The basis of the skin in the game argument is that people make wiser decisions about their health when they're exposed to costs. If you have a copay for a doctor's visit (meaning that you have to cough up some sum of money, that it isn't covered fully by insurance), you'll be more careful about visiting the doctor for trivial reasons. Similarly, if you're exposed to some sort of financial penalty for being fat or sick, you'll be careful not to be fat or sick. I find the first half of the argument more compelling than the second. However, when insurers charge sick people the full price for their illness, the result is that sick people get priced out of the market.

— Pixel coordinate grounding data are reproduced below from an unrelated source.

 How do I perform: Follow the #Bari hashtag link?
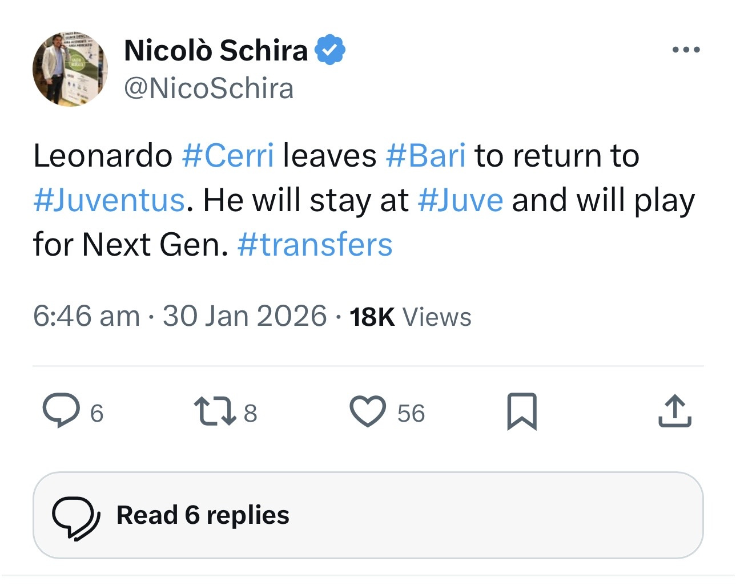pos(426,156)
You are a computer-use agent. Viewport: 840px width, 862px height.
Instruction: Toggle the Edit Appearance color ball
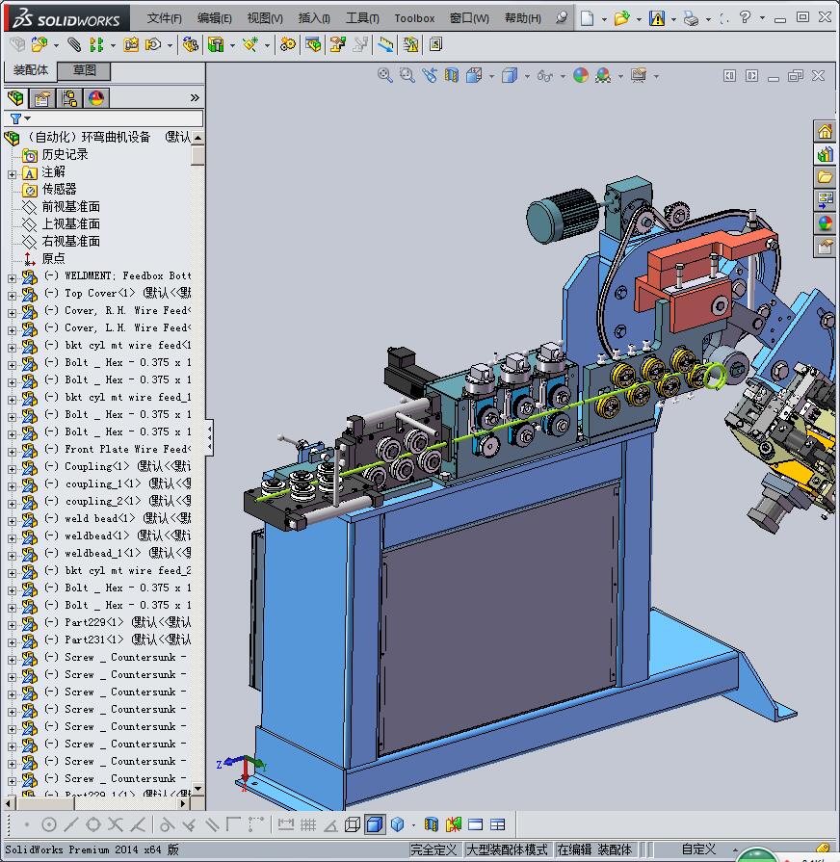(x=580, y=75)
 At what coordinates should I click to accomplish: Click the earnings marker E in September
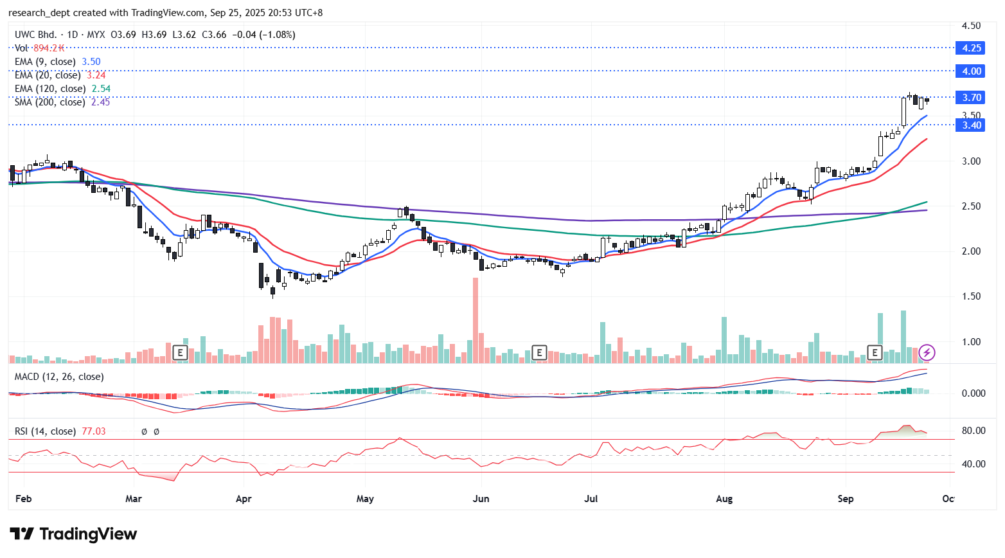(x=874, y=352)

As to the second, most people don't choose to become sick or obese. It sure sounds like the WSJ folks think obesity can be treated simply by charging obese people more in insurance - and if so, why do those idiots oppose taxing fatty foods? Obesity is not simply a matter of faulty choice. In addition, to my knowledge, you need quite a large financial penalty or bonus to get people to change behavior. Applied to obese folks, that could be viewed as discrimination.
Now, I'll deal with Tumulty's argument. In the first part of his argument, he argues that states which made their individual insurance markets community rated drove up costs for everyone, and drove the younger people out of the plan. He is actually correct. Community rating in isolation is not health reform, and healthy people will be unlikely to buy insurance as it will cost them more than they think it's worth. However, if you mandate insurance, you get everyone into the market, so that the healthy subsidize the sick. If you add marketing and other restrictions that prevent each insurer from attracting a healthier group of enrollees, so that healthy and sick people are evenly distributed among all insurers, you avoid situations where one insurer gets all the sick people. If you add subsidies, you make sure that no one is paying too much. Tumulty forgot to mention that.